С первой же попытки конец веревки перелетел через сук, попав ему точно в руки. «Ну и дела, как будто сам нечистый подсобляет в этом деле», – удивился он. Ему никогда не приходилось видеть, даже по телевизору, как происходит подготовка к этому невеселому мероприятию, но узел он завязал так, будто занимался этим всю жизнь. Продев через петлю свободный конец, потянул за него, и веревка мгновенно затянулась на высоком суку. Ему стало как-то не по себе, такая сноровка начинала пугать.
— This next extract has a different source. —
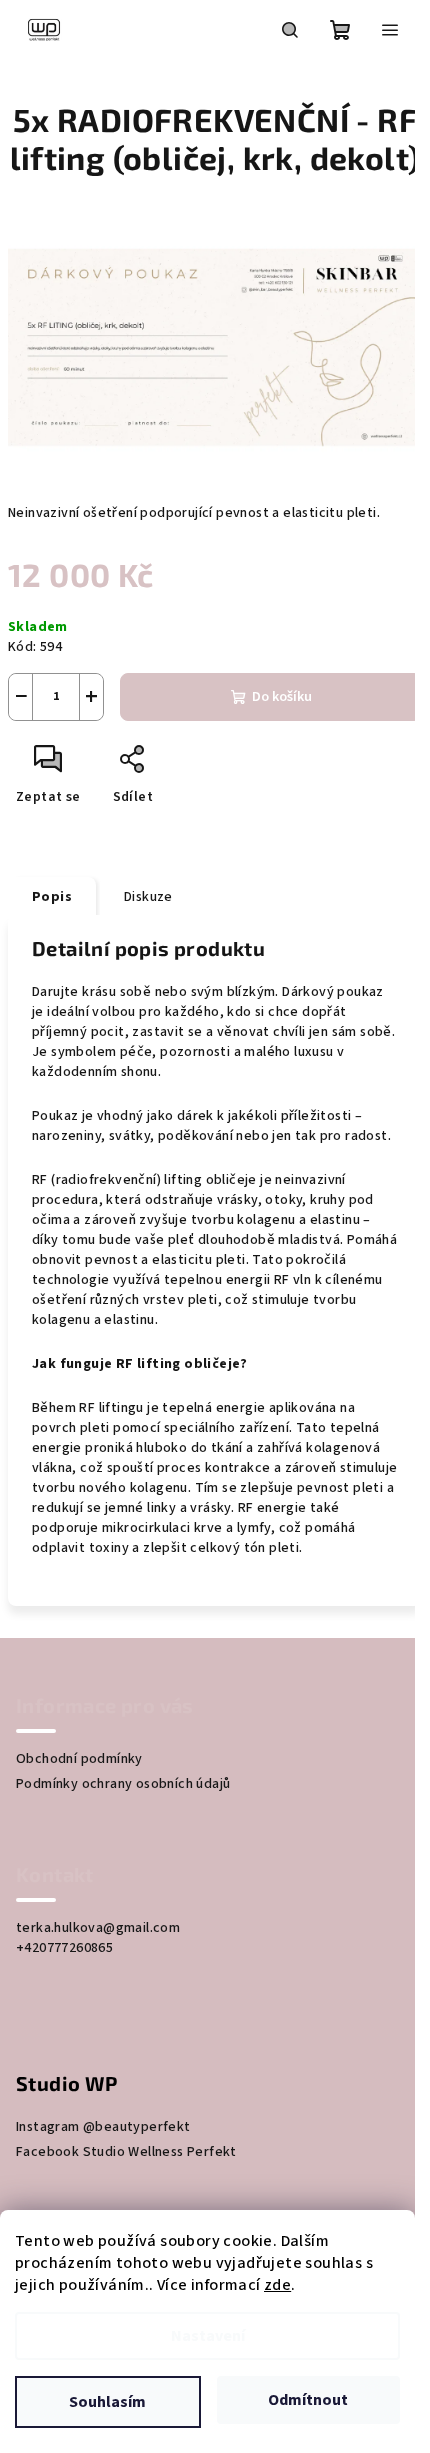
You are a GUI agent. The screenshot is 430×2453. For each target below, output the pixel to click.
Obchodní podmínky (79, 1759)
И мысли о неудачах, заполнявшие его в последнее время, сменились удивлением и испугом. Но руки сами по себе уже вязали петлю для шеи, и он не мог ничего с ними поделать: руки не подчинялись его воле, ими управлял кто-то другой. Пальцы поправили петлю, примерили ее – проходит ли голова. Примерка удалась на славу, и глаза уже начали искать какую-нибудь подставочку для выполнения задуманного.

Но уже хотелось жить. Он пытался бороться с этим непонятным состоянием, напрягаясь, говорил вслух: «Нет, нет!» А глаза уже присмотрели метрах в тридцати небольшую чурку, и ноги направились к ней.

Птицы в лесу устроили настоящий гвалт, который бил по ушам. А жить хотелось все больше и больше. Руки подняли чурку и понесли ее к роковому месту. Он лихорадочно соображал, что делать, и случайно, никогда до этого не вспоминая о нем, произнес про себя: «Господи, Господи…» Почувствовал небольшое облегчение. «Вот оно что!» Попытался вспомнить хоть какие-то молитвы, но он их не знал, стал молиться как мог. И руки-ноги стали его слушаться. Отбросив от себя чурку, стремглав бросился из лесу.

Он выбежал на шоссе и медленно побрел в сторону города, понемногу приходя в себя. Уже через полчаса он подумал: «Вот дурак, от страха даже Господа вспомнил».

…А еще через полчаса его сбила машина, которую занесло на крутом повороте.